Provides the processor with a hint displaying that the current code is in a spin loop.
The YieldProcessor routine improves the performance of spin loops by providing the processor with a hint displaying that the current code is in a spin loop.
A spin loop is a way of delaying the execution of a thread without yielding control of the thread to the OS, causing the OS to enter its scheduler and choose another thread to run. If the OS enters its scheduler, this will mean a context switch, which involves:
- Saving the thread's context (state of CPU registers, and so on)
- A kernel transition from user mode to kernel mode
- Selecting a new thread to run and loading its context
- A kernel transition from kernel mode to user mode
- Any state in the CPU cache, branch prediction buffer (also known as branch history table), translation lookaside buffers (TLB) for caching virtual memory page mappings, and so on, that helped make the code in the current thread "hot" and run faster are lost when the new thread picks up where it left off yet somewhere else entirely, possibly in a different process altogether.
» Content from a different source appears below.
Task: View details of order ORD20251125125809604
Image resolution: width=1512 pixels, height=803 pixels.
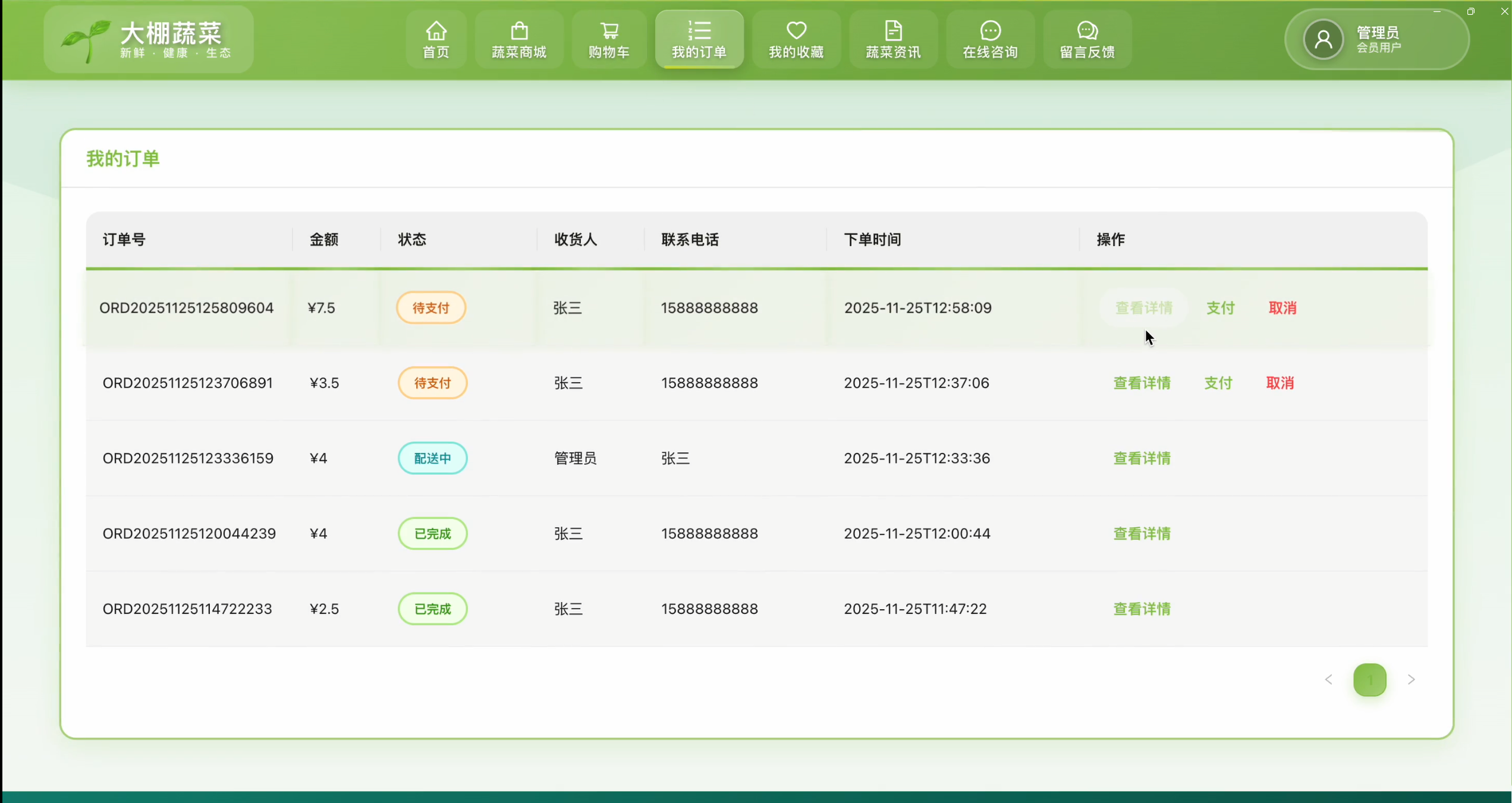Action: [1143, 308]
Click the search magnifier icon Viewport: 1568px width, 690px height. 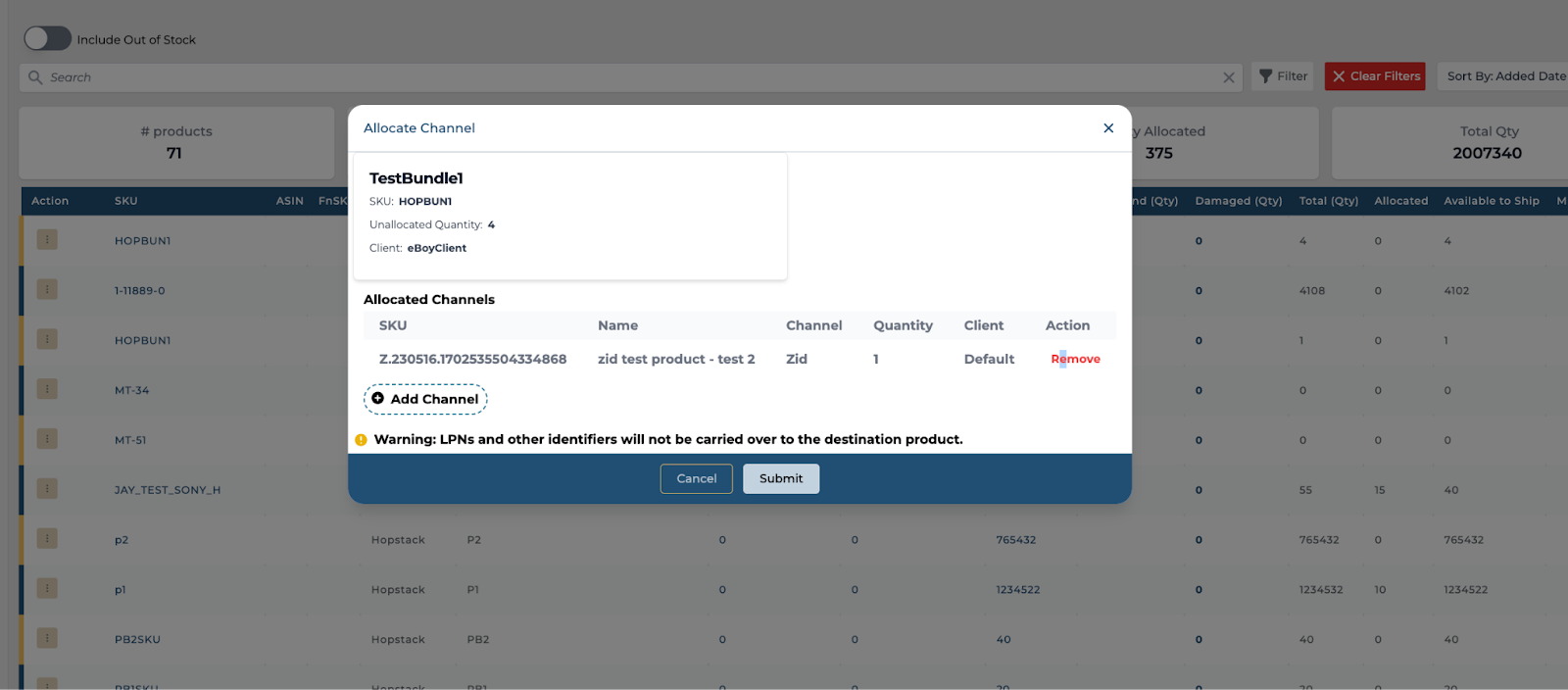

If the expected delay for the thread is small, smaller than a thread slice (which is on the order of milliseconds), then it can make sense to avoid the costs of a context switch and wait using a spin loop rather than by yielding the thread (such as by calling the Win32 function Sleep() with 0 as the argument).
Such cases arise when using so-called lock-free techniques and synchronization primitives. For example, a user-mode synchronization primitive may be implemented by an atomic conditional test and set operation like InterlockedCompareExchange. To reliably and correctly change the state of a variable shared amongst threads where the new state of the variable depends in some way on its previous state, you must either use an OS-provided synchronization primitive, or an atomic test-and-set in a loop. Using the OS-provided synchronization primitive will mean inducing a context switch in the case of contention. An atomic test-and-set in a loop simply fails every time contention occurs; hence you loop and try again. But if you try again too soon, you may be doing busy-work, as the other thread(s) interfering are still busy. So you want to wait just long enough to increase the likelihood of the other thread(s) have moved on; hence a spin loop.
Warning: When looking to improve performance using spin loops and lock-free techniques, you might be introducing a fairly large risk of errors in return for medium chance of performance gains.